27th April 2020: Reading: Being Alive – Prologue: 1: ANTHROPOLOGY COMES TO LIFE (Tim Ingold)

As I’ve been thinking about the idea of wandering as a way to approach my research process. I decided to read some Tim Ingold as the idea of ‘wayfaring’ is one that he has spoken about. Written in 2011 Being Alive begins with a Prologue chapter in which Ingold briefly summarises his journey in developing his thinking.

He begins by thinking about production, arguing that it should be seen as a intransitive term, as opposed to a transit term (one which requires an object to act upon):

“… once we dispense with the prior representation of an end to be achieved as a necessary condition for production, and focus instead on the purposive will or intentionality that inheres in the action itself – in its capacity literally to pro-duce, to draw out or bring forth potentials in the person of the producer and in the surrounding world… Producers, both human and non-human, do not so much transform the world, impressing their preconceived designs upon the material substrate of nature, as play their part from within in the world’s transformation of itself.
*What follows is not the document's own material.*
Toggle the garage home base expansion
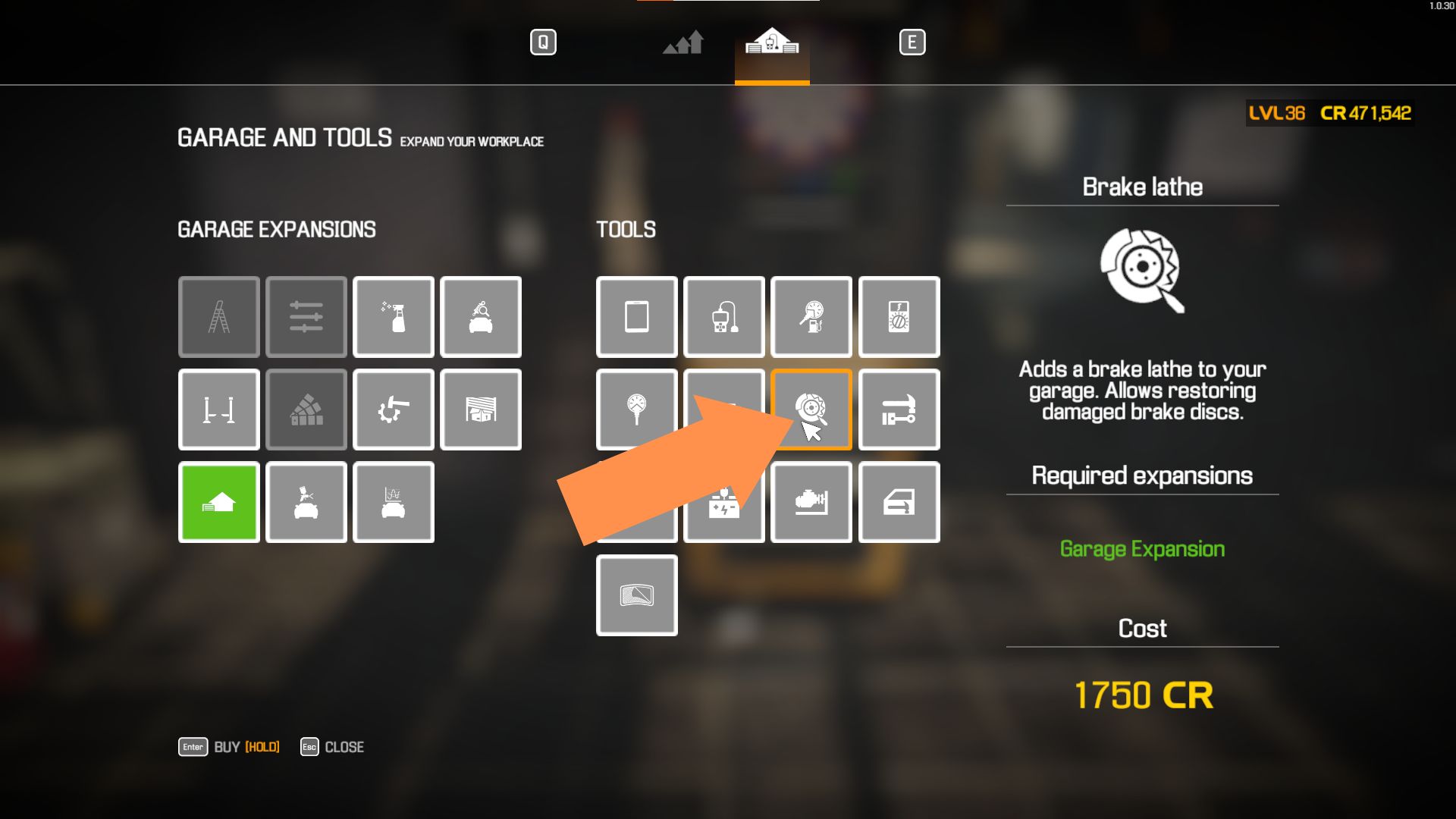This screenshot has width=1456, height=819. pyautogui.click(x=219, y=501)
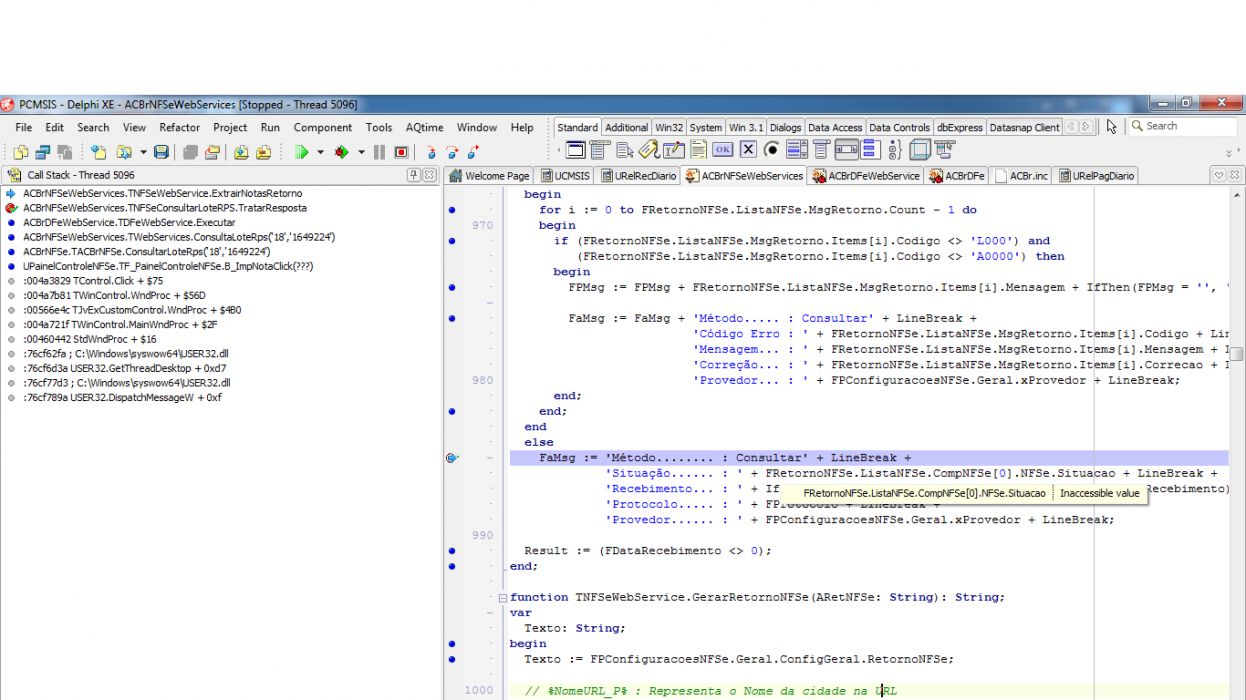Click the component palette Search field
This screenshot has height=700, width=1246.
pyautogui.click(x=1183, y=126)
Growing into the world, the world grows in them.” [p. 28]

This idea of production as intransitive leads Ingold to the idea that history itself is an interwoven network of paths, each path being the process of ‘becoming’ each entity goes through in the course of its existence (human, plant, animal etc). This leads Ingold to consider the concept of dwelling, returning firstly to the idea of production as intransitive, he compares a building perspective – making tangible a pre-existing idea – to a dwelling perspective, one which works with the materials and brings forth the form. He also uses weaving as a similar metaphone, writing:

As building is to dwelling, so making is to weaving: to highlight the first term of each pair is to see the processes of production consumed by their final products, whose origination is attributed not to the improvisatory creativity of labour that works things out as it goes along, but to the novelty of determinate ends conceived in advance. To highlight the second term, on the other hand, is to prioritise process over product, and to define the activity by the attentiveness of environmental engagement rather than the transitivity of means and ends. Whereas the building perspective sets the maker, as a bearer of prior intentions, over and against the material world, the dwelling perspective situates the weaver in amongst a world of materials, which he literally draws out in bringing forth the work. He is, in that regard, a producer in the original sense of the term. [p. 35-36]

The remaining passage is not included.